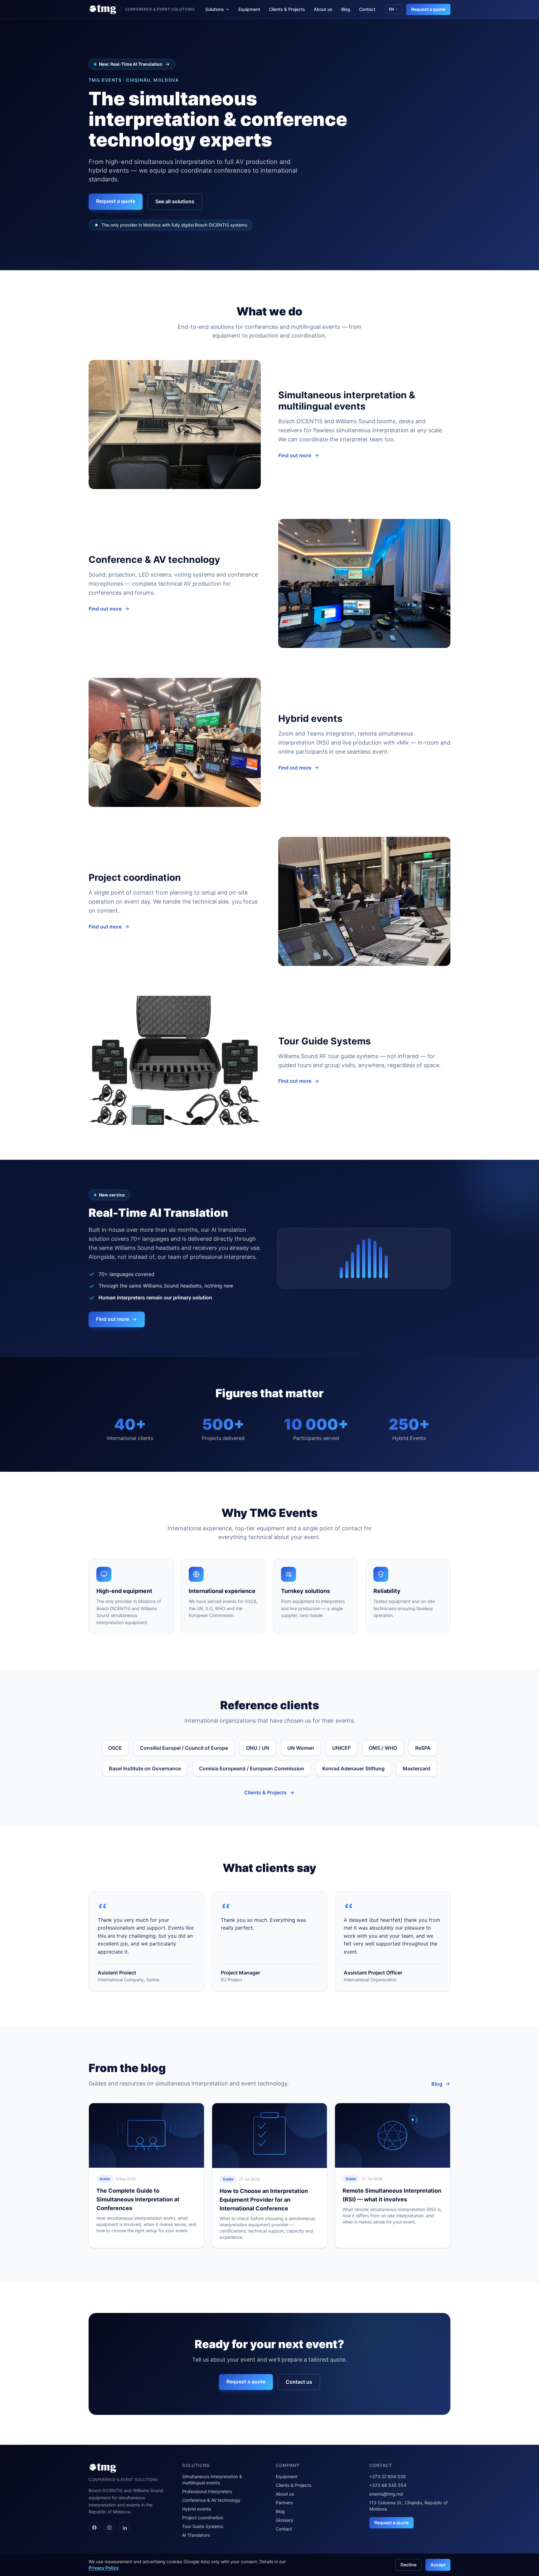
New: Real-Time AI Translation (131, 64)
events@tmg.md (386, 2494)
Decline (408, 2564)
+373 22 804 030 (387, 2476)
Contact (367, 9)
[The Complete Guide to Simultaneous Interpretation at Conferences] (146, 2135)
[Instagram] (109, 2527)
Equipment (249, 9)
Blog (345, 9)
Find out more (294, 455)
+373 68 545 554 (387, 2485)
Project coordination (202, 2517)
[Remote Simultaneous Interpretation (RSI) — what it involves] (392, 2135)
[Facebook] (94, 2527)
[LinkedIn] (124, 2527)
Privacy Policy (104, 2567)
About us (323, 9)
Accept (437, 2564)
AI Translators (196, 2535)
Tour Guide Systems (202, 2526)
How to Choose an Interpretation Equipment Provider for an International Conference (264, 2200)
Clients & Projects (287, 9)
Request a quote (428, 9)
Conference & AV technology (211, 2500)
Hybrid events (196, 2508)
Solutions (214, 9)
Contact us (299, 2382)
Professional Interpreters (207, 2491)
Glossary (284, 2520)
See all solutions (174, 201)
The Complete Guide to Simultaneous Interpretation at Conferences (137, 2199)
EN (391, 9)
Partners (284, 2502)
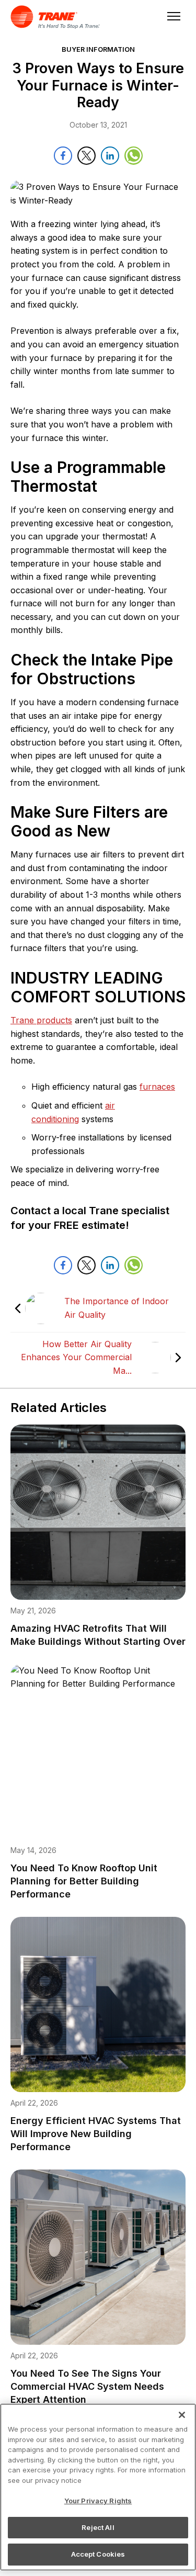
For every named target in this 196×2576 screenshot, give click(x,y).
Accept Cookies (98, 2554)
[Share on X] (86, 155)
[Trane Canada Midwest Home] (59, 17)
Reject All (98, 2527)
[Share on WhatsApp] (133, 155)
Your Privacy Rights (98, 2500)
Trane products (41, 1020)
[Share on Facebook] (63, 155)
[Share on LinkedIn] (110, 155)
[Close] (181, 2414)
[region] (98, 2487)
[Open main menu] (171, 17)
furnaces (157, 1086)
:::::
What the task asks: The answer must consist of every line from the listing above that includes the word "Conferences".

Solution to the problem:
[The Complete Guide to Simultaneous Interpretation at Conferences] (146, 2135)
The Complete Guide to Simultaneous Interpretation at Conferences (137, 2199)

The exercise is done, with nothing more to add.